He hummed softly in response, already slipping into sleep. It was a blessing because I didn't think I could answer any more heartbreaking questions. It'd only been a day, and I missed my little cottage so much. I stayed beside him for some time, watching the slow rise and fall of his chest, reassuring myself that he was safe. As long as I drew breath, he'd always be safe.

Finally, I stood, steeling myself for spending my first night in Saltfang territory after so long. I crept towards the door, hoping to make it to my room in silence, leaving Kit's door cracked like he preferred. Taking one last look at my boy, I turned into the hallway—

And ran straight into a wall of muscle.

I gasped, hands shooting out to steady myself, finding nothing but warm, bare skin under my palms. Without even looking up, I knew it was Samson. Our bond thrummed, and my scent gland ached.

I jerked my hands back like I'd been burned, but there was nowhere to run. Slowly, I looked up to see his face. Samson's arms were crossed, his expression unreadable. The light overhead casts shadows across his sculpted torso, the ridges of his abs, and the sharp cut of his shoulders. He has always been strong, but time has hardened him, refined him into something even more intimidating. More intensely attractive.

Before I could stop myself, I inhaled deeply, savoring his scent of black pepper and cedar as it filled my lungs. Inside of me, two things stirred—my wolf, restless and yearning, and my witch magic, angry and volatile. The dichotomy was staggering, and I pressed a hand to my chest to try and stop the chaos. It was, of course, a futile gesture.

"You're a good liar," Samson mused, looking down at me. Had he always been so stupidly tall?

Then, his words hit me. "Liar? Excuse me?"

He nodded towards Kit's room. "Making all of this sound normal. Making him feel safe when we both know you'd rather be anywhere in the world but here."

I bristled, crossing my arms and mimicking his gesture. "You're not wrong about that. But I'm only lying because you're forcing me to. Everything I do is for Kit."

"Everything, huh? Does that include running, hiding, and keeping him from his father?"

His words stung, but again, he wasn't wrong, "I did what I had to."

"Did you? Or were you just upset that I wouldn't accept you as a mate back then?"

"You're a bully, Samson. You always have been." I knew I should be treading lightly, that the Alpha of an entire wolf pack wasn't the best person to have on your shitlist, but I couldn't help it.

My emotions had been bottled up for far too long, and the urge to tell Samson off for the things that he had done to me was too strong. The bond that was pulling us together didn't make any of this easier, because I was angry at myself for still being attracted to him after all these years.
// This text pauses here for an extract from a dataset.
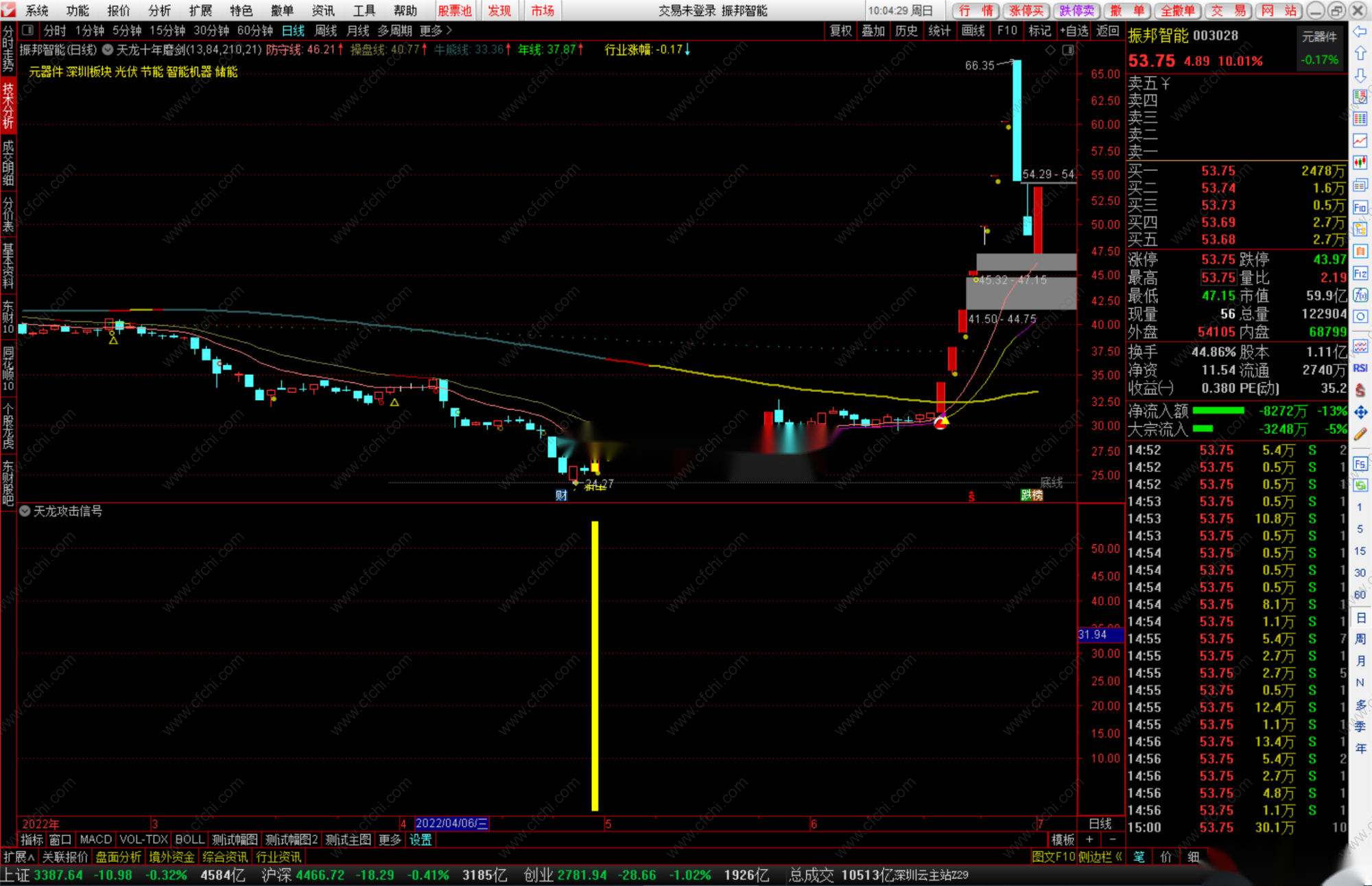Viewport: 1372px width, 886px height.
Task: Open the F10 company info icon
Action: point(1360,207)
His lips pressed into a hard line, and he looked at me from beneath heavy lashes. "Is that so?" he asked, voice deceptively quiet.

I nodded. "It's no wonder that I never shifted. Your bullying and the bullying of your pack drove my wolf into submission. The only thing that ever kept me strong was my son and the hope of a future somewhere outside this God-forsaken pack."

He leaned down, bringing our faces even closer together, reminding me at the worst possible time of how good it had felt to kiss him earlier. "If that's the case, why don't you run again, Kiera? It's what you're good at."

I scoffed, trying to step back but only finding the wall behind me. "I'm not stupid, Samson, I know you have your wolves watching every exit."

His smirk was slow, predatory, and his hands came up on either side of my head against the wall, fingers splayed out, trapping me. "Good. Although I wouldn't hate the idea of hunting you through the forest,mate. Maybe we'd get to see once and for all if there's a wolf in there or not."

I swallowed hard, heat blooming low in my stomach, even as anger filled me, "That's never happening. And I'm not your mate, not by my choice."

"The pack ceremony says you are. What we both felt says that you are. Mate, wife, whatever you want me to call you…you belong to me.”

My hands curled at my sides, magic prickling and whirling beneath my skin, eager to lash out. But as soon as I reached for it, the power slipped through my fingers like sand. I couldn't hold on to it no matter how hard I tried.

The realization hit me like a punch to the gut—my magic, my only real defense against Samson, was useless around himbecauseof him. Somehow, it knew that he was my mate and refused to answer me when I wanted to strike out against him.

I was helpless, pinned there while his scent curled around me, the closeness of his body igniting something deep in my core. I felt a surge of warmth as he moved closer, eyes on my face, drinking in every flicker of emotion like I was his prey.

My magic crackled once inside my chest, like a firework going off before fizzling out.

His grin was wicked, and I was fascinated as his tongue darted out to wet his lower lip.

I'd been cornered, trapped by his sheer size and proximity, and all I could do was breathe. I couldn't stop looking at his face, those eyes, and the lips that had pressed against mine. Samson was like the moon, and I was caught in his gravity. Part of me would do anything to get closer to him.

But that didn't mean that I wanted to.

I swallowed hard and pushed down the bond. It was all biology. That was all. He made a noise in the back of his throat, and I was sure he would devour me.